Be Like Body–Obsolete #4 - 1st stage

First Stage – Video shoot at QPAC Merivale Studio

Second week of February: video shoot with

Suzon Fuks (performer, project initiator)
James Cunningham (outside eye)
Freddy Komp (videographer, tech manager)
organised by IGNEOUS.

Igneous and Suzon Fuks would like to thank QPAC for their support.

 

Dramaturgical Rationale

Artificial Intelligence (AI) and robotics increasingly do work formerly allocated to humans. Algorithms ‘assist us’ by suggesting what we might like to purchase, adding up our spending, and reminding us of friends’ birthdays.

With Suzon’s movement-based performance at the centre, in ‘Be like Body—Obsolete #4’ she uses video art, graphics, multilingual poetry, streaming, and interactivity with online audiences to continue looking at HUMAN obsolescence—as an enduring sci-fi fantasy, a human resources crisis, humanity’s entanglement with technology, our role in perpetuating and feeding algorithms, or our inability to live without the info-tainment our devices provide.

Initially shocked by Stelarc’s statement at the turn of the century that ‘the body is obsolete’, Suzon Fuks has since been influenced by the books of Yuval Noah Harari. From Harari’s perspective, with the creation of robots, AI and the Internet of Things, our bodies are becoming outdated.
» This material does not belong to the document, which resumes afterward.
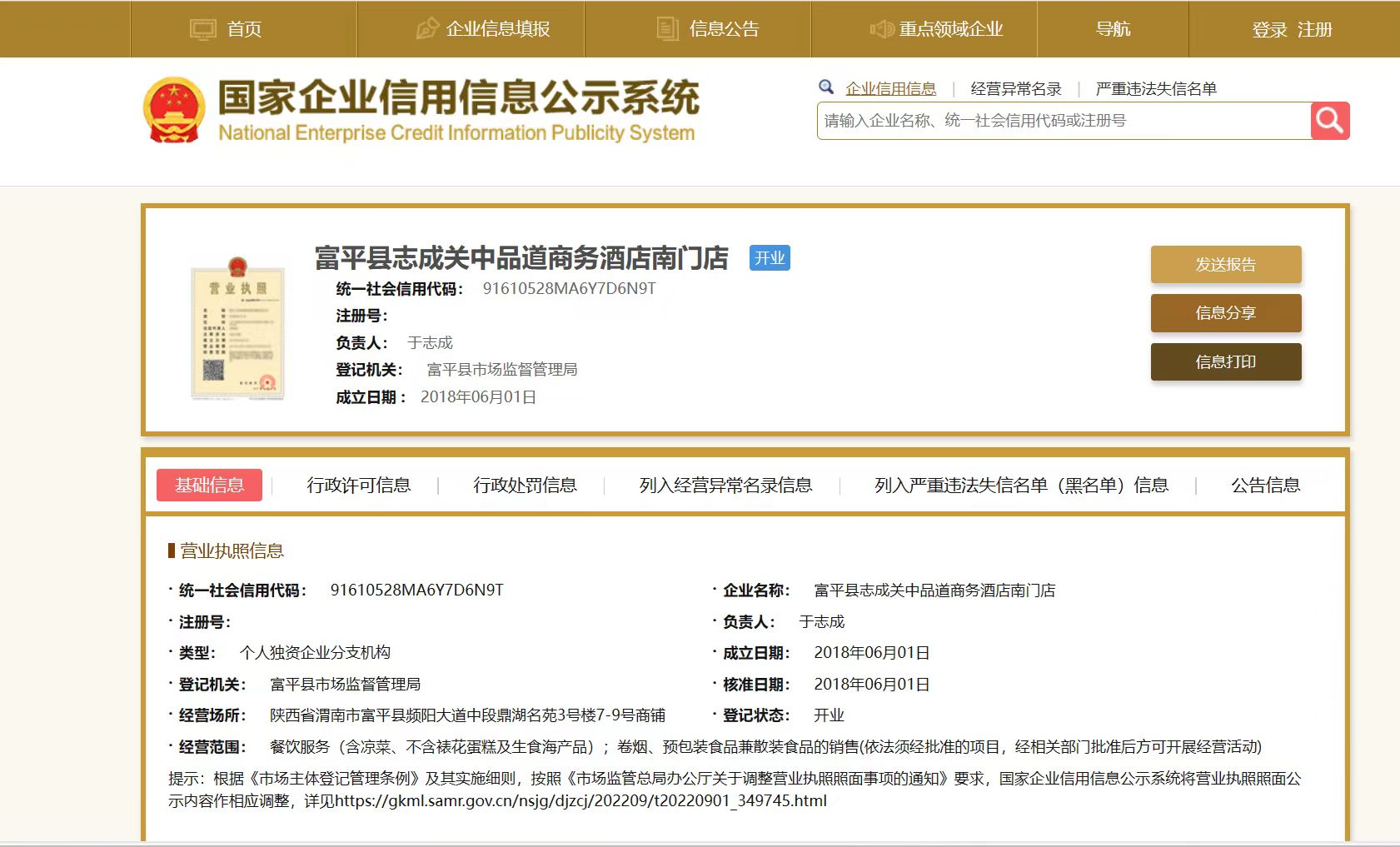The height and width of the screenshot is (847, 1400).
Task: Click the key-sector enterprise megaphone icon
Action: pos(881,29)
He goes on to say that while we are researching and quantifying how human brains function, our minds and senses need to be delved into further, as they are what differentiates us from our machines.
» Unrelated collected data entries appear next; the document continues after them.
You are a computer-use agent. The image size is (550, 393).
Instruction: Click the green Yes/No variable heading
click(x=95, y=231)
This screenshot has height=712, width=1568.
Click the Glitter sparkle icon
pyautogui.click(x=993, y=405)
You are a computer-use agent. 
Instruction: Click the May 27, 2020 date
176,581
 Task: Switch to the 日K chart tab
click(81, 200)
As the internet becomes increasingly economically-driven and mono-cultural, it is important to see which demographics are being ‘discarded’ first, with unequal and changing implications pertaining to specific abilities, gender, race, age, acquired disease or privilege. Therefore, the multilingual aspect of ‘Be like Body—Obsolete #4’ is to highlight the wealth of various cultures online, promoting acceptance and making space online for culture and language inclusivity, destabilising the primacy on English.

Suzon wants to share, through this online live performance, the need to continuously be aware of the advancement of our tools, without falling into superficiality, commodity of use, and pre-formatted structures.

Suzon’s exploration of the mind and senses is being realised through minimalist movement, meditations, and simple old and new rituals that she will perform, and invite the audience to attend and perform themselves. She is committed to an interactivity that allows and encourages agency for online audiences, rather than the passive watching that is common for viewers of streamed media. Rituals are linked to human presence and corporeality, as well as our environment, our relations to it and our respect for nature.

The set forms an allegorical reference. An aged woman (Fuks) is surrounded on all four sides by empty computer screens, and a ‘galaxy’ of discarded laptops and electronic components such as motherboards, keyboards, drives and cables. Although ‘engulfed’ or ‘restricted’ by her surroundings, she is also the living centre of this spiral structure, elder and guardian. Her humanity contrasts the metallic/electronic technology through dance, touch, nurture, affection, curiosity and ceremony.